Why and how to certify Open Source AI

stefano · June 26, 2024, 10:20am

Let’s put more thoughts in this thread since there were some news last week that may inform the conversation.

The concept of “preferred form to make modifications” in the OSAID leaves some space to interpretation but so does the OSD and the Free Software Definition, both have been object of furious debates to interpret corner cases (if interested, read the debates that CAL generated, spanning many months).

In practice and for the examples we’ve seen so far, it’s fairly easy to spot an Open Source AI by generalizing the examples of Pythia, OLMo, LLM360 and BigScience’s models (if they change their licenses.)

By looking at the results of the validation and @amcasari’s comment the issue is not much in the ambiguous terms on the Definition and understanding what the preferred form to make modifications is. The issue seems to be more in the Checklist below, and how difficult it is to find the required components for someone that is not the original developer.

This problem is felt also by the Linux Foundation, which the Checklist is based on.
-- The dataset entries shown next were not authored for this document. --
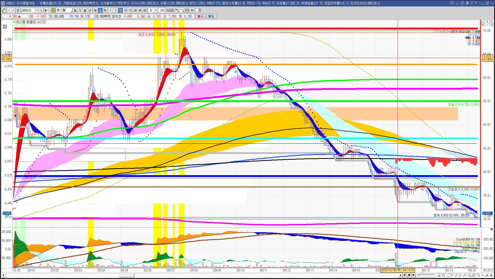Screen dimensions: 495x279
Task: Click the 매도 sell button
Action: tap(211, 16)
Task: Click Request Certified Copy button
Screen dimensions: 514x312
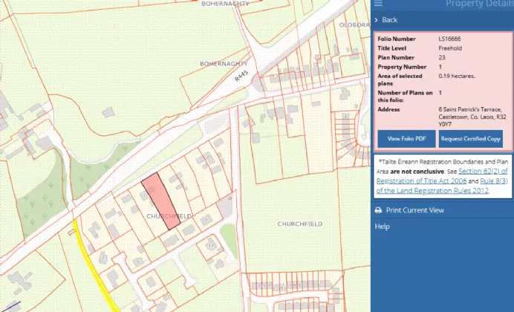Action: coord(470,139)
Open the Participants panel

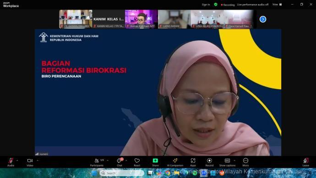(x=97, y=162)
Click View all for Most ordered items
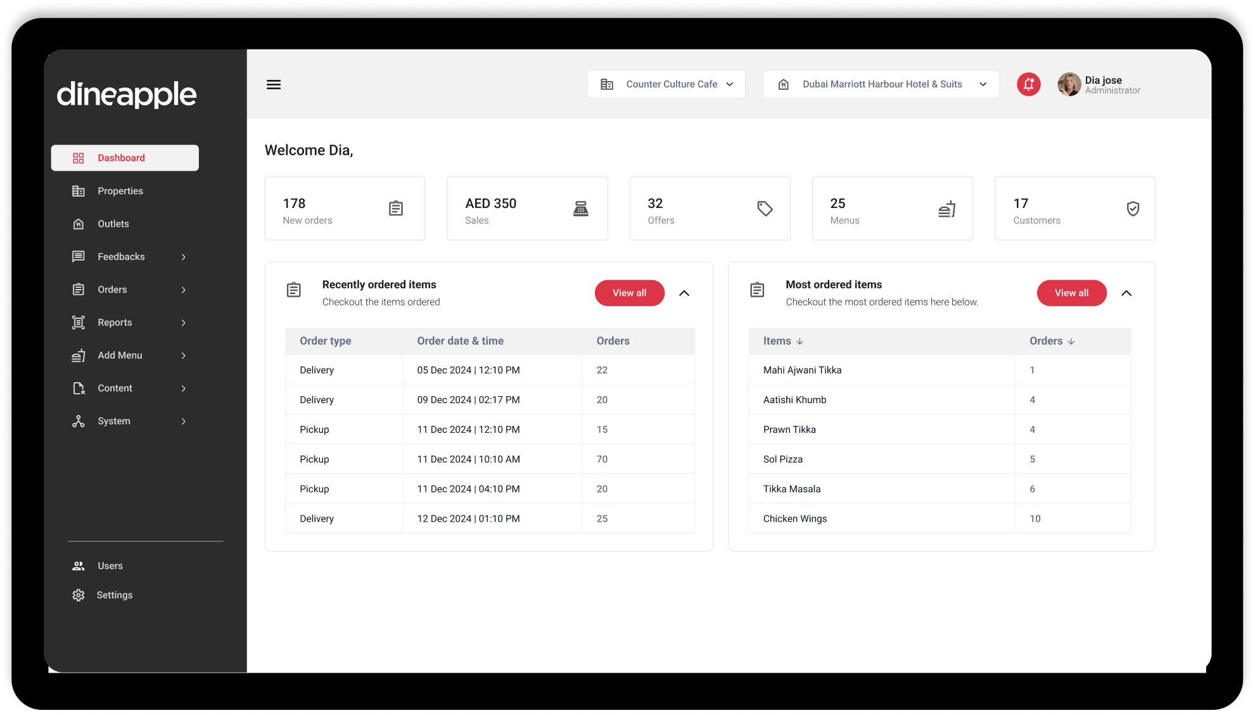Screen dimensions: 1255x715 [x=1071, y=293]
To address it, the LF released last week the MOF Tool https://mot.isitopen.ai/. This tool allows the original developers of AI systems to add links to the components of their systems and their licenses. @lf_matt_white can explain better how that works internally. This has the potential of becoming an industry standard, given the size of the LF.
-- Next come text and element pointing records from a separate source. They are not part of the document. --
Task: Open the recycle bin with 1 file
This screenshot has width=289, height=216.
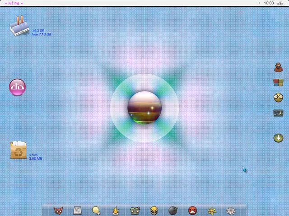Action: [19, 150]

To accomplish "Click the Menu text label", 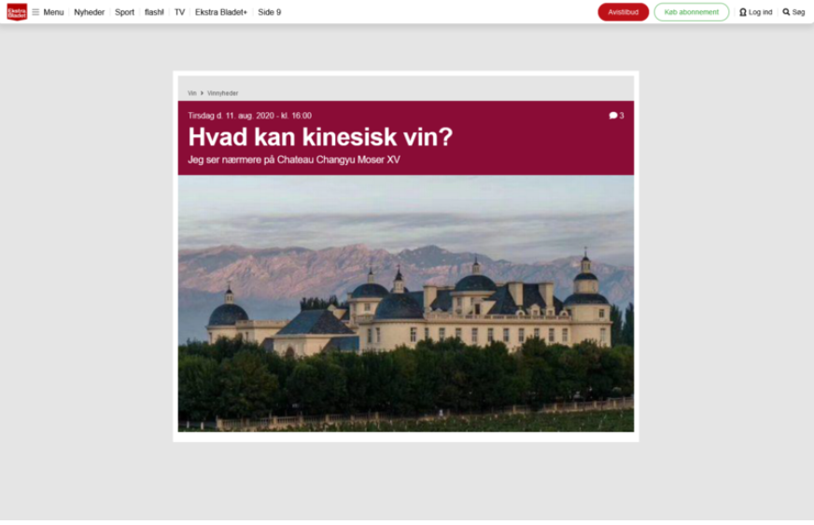I will pos(53,12).
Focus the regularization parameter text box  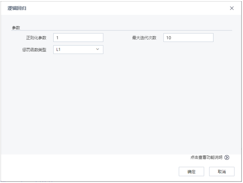click(x=78, y=37)
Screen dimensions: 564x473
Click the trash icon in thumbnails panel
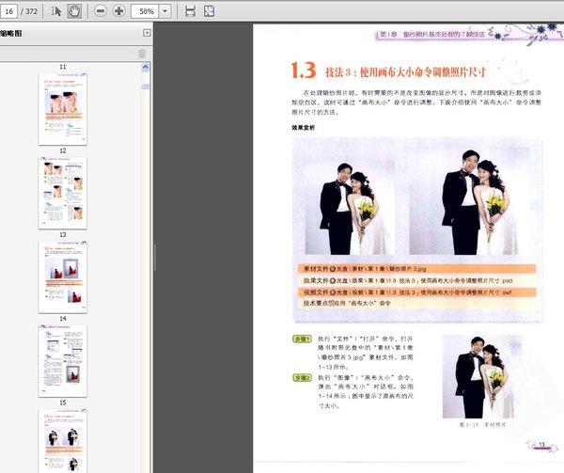[x=142, y=54]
We already adapted the Model Openness Framework to the Open Source AI Definition, so I can imagine that the OSAID compliance could become an overlay of the MOF, displayed on the tool or somewhere else where it matters.
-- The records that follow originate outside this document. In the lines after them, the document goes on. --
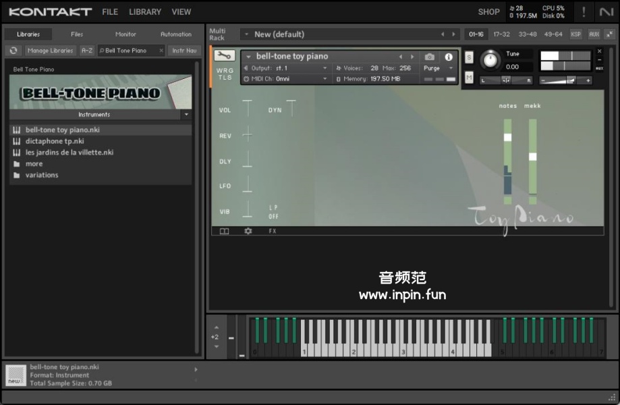Toggle the Solo (S) button

point(469,57)
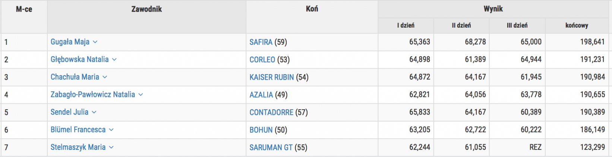This screenshot has width=612, height=157.
Task: Open horse link BOHUN
Action: point(261,130)

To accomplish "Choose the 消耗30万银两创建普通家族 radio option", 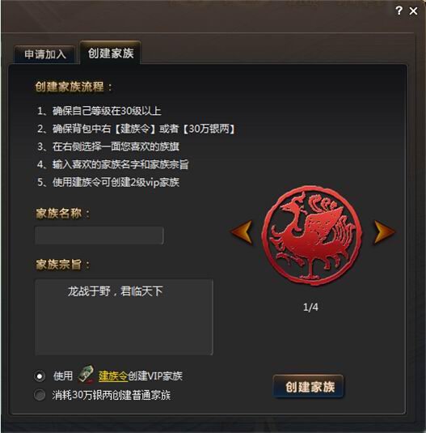I will tap(40, 395).
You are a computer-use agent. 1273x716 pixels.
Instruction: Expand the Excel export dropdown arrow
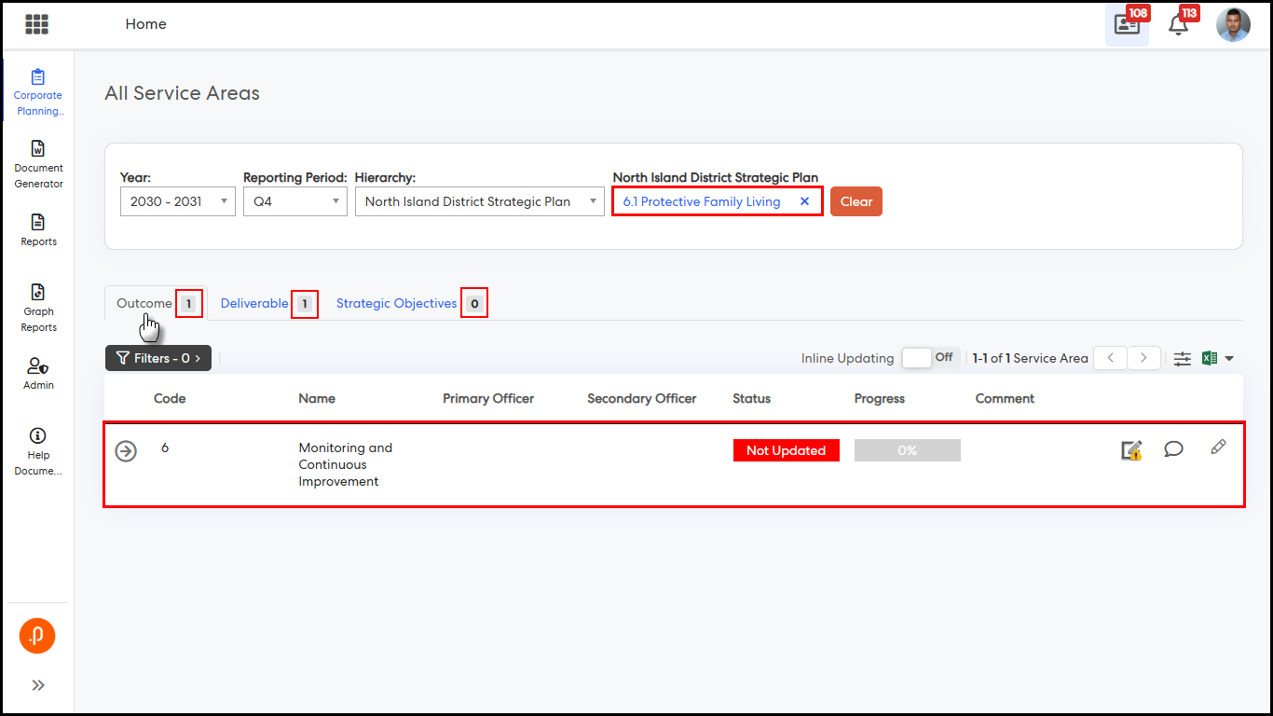1229,359
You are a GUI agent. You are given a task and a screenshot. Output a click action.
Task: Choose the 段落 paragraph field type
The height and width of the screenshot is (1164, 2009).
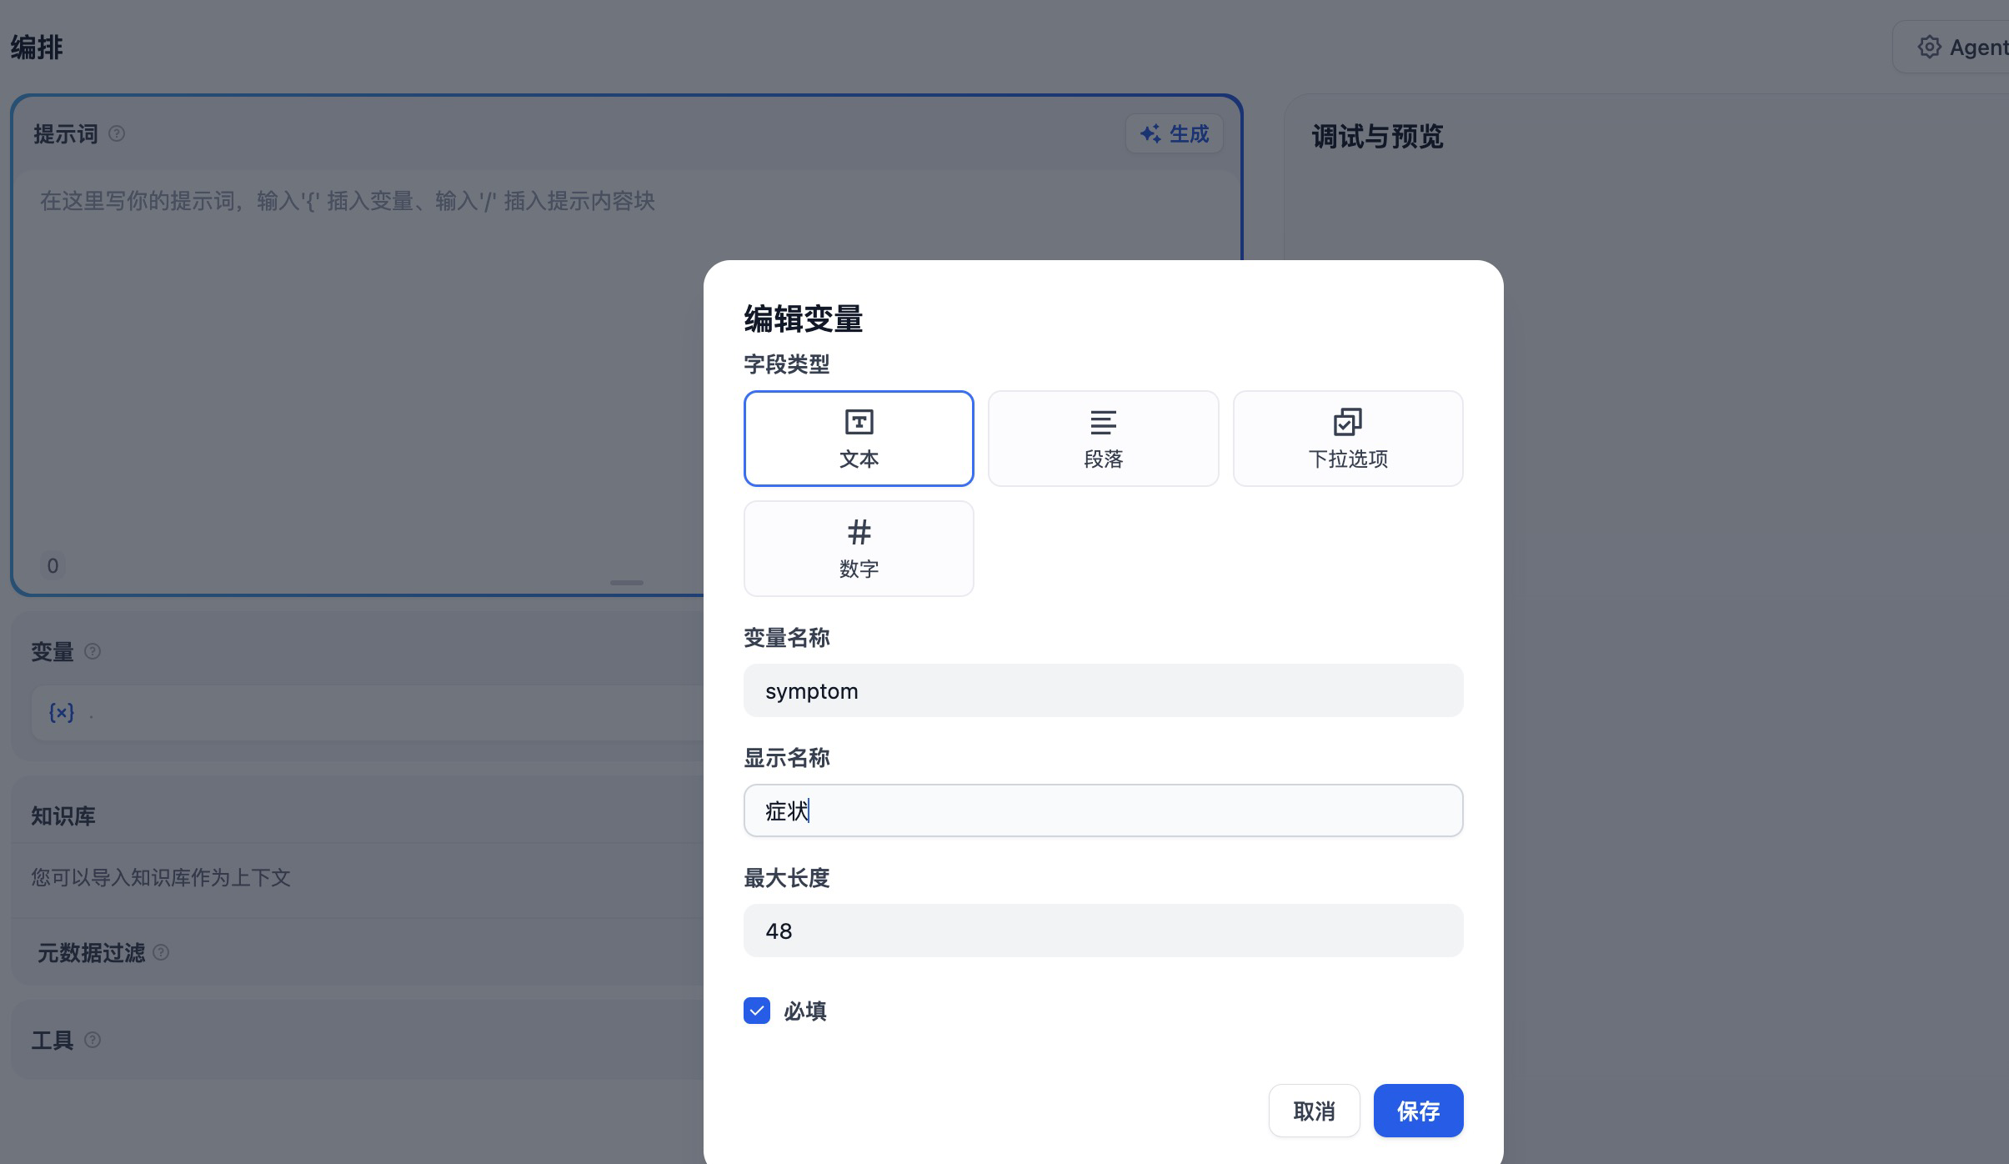pos(1103,439)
Does anybody want to play with the MOF tool and the OSAID? I’m happy to provide support.

But there could also be other frameworks (like Mozilla’s model), too like @amcasari asked Concerns and feedback on anchoring on the Model Openness Framework.

That’s to be expected but we don’t know what the future of AI looks like… Today I can see one reason for a model to show compliance to the Open Source AI Definition:

This! One of the reason for OSI to start this process is exactly to be able to offer a reference for policy makers, one Definition supported by a large variety of interest groups and maintained by a neutral group. Hopefully we’ll get one on time.

On licenses:

I tend to agree: the OSI License Committee hasn’t been asked if they intend to start evaluating licenses for data and datasets, for documentation and ultimately terms/covenants/agreements/contracts for model parameters. We should ask them to do now… Anybody wants to open a separate thread?